My sister in motherhood.
Mere minutes after my pregnancy test turned positive, I called my best friend to give her the news. We cried, we laughed, we celebrated.
About two months later, she texted me with the same news. We cried, we laughed, we celebrated.
We walked through our pregnancies practically hand in hand, despite living hundreds of miles apart. Not a day went by that we didn’t ask each other “Is this normal?” We constantly sent updates saying things like, “She’s doing backflips today!” or “I think he has the hiccups!” We were so in tune with each other’s pregnancies that at times it even felt like her baby was mine, and my baby was hers. We were sisters in motherhood. It was one of the most exciting and beautiful bonds I have ever shared with another person.
And when my sweet baby passed away shortly after birth, I was very apprehensive to give her the news. It took days before I had the strength to type it into a text message. I knew it would break her heart.
I wasn’t sure what was going to happen to our friendship after that. But she stood beside me, and never pushed me to do more than I was ready to take on.
When people ask, “How do I support my friend who just lost her baby?” I say, “Just show up.” And then I tell them this story:
About two weeks following Aria’s passing, my best friend arrived home from vacation and sent me a text. She said, “I made some chocolate chip banana bread and I have to bring you some. So I’m coming by, but you don’t have to come to the door. I’ll just leave it on the porch.”
It was one of the greatest gestures I received in those first few months.
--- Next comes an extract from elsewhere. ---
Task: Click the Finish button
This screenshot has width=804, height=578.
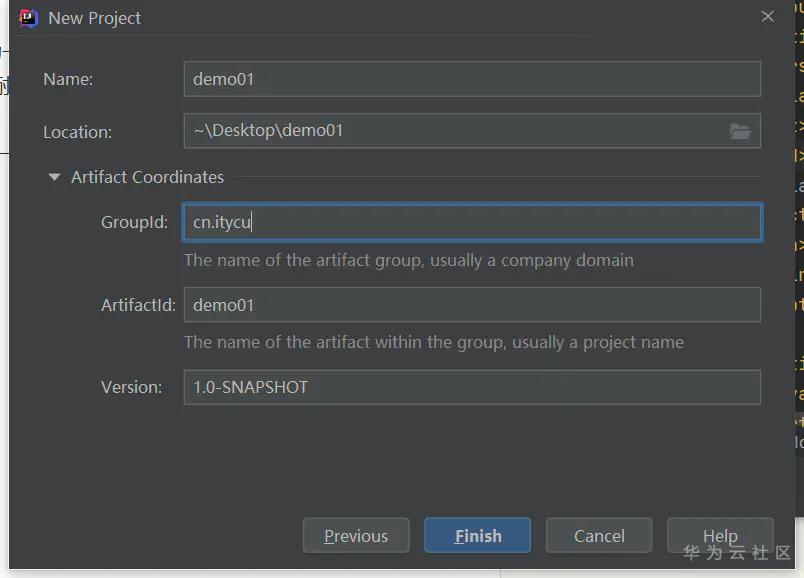Action: 477,535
It made me feel loved but also took all the pressure off of me. I didn’t have to conjure up a response to the overwhelming offer of “let me know if you need anything” And I didn’t have to worry about being social.
And as the condolences started to end, and the cards/flowers stopped arriving, I wondered if this was the part where she would continue on her journey with motherhood, while I stood still in a wasteland of grief.
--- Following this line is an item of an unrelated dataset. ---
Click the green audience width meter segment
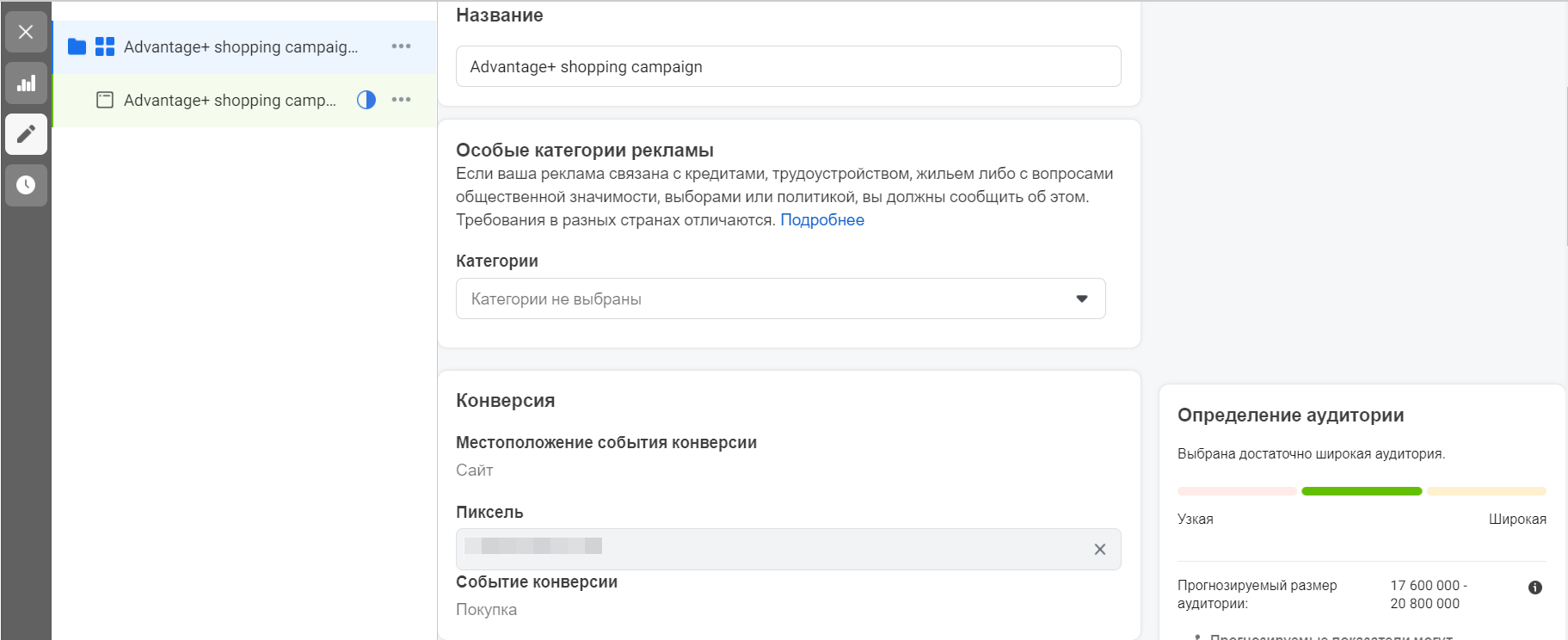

I greatly underestimated her.
She refused to let me go, even though I tried many times to force her to leave our friendship behind. I felt like such a dark cloud over her, and I didn’t want to ruin her happiness. Each time she firmly denied my requests, and refused to let me think I was a burden on her. Even though I know I had to be one of the hardest people to stay friends with.
It takes a lot of bravery to spend the entire second half of your pregnancy walking alongside a woman grieving the loss of her newborn. She could have easily walked away, and I wouldn’t have blamed her for it.
But she reminded me, “Aria is my baby, just like M is your baby.” We were still journeying through motherhood together.
On the second day of every month, I awoke to a text wishing Aria a happy __ month birthday, and she would always ask how we planned to celebrate this month. She listened to me as I vented all my pain, anger and frustrations. She visited Aria’s grave whenever she could and always sent me pictures. Once her baby boy was born, she even brought him along so he could visit his best friend. With her as a friend, I could never say I didn’t feel supported. Not for one second.
It’s been such a hard fought journey for both of us. We have weathered more storms than I have the energy to write about. We could fill rivers with our collective tears. And we have survived. Even more than that, we have thrived.
Thank you so much, sweet friend. For everything.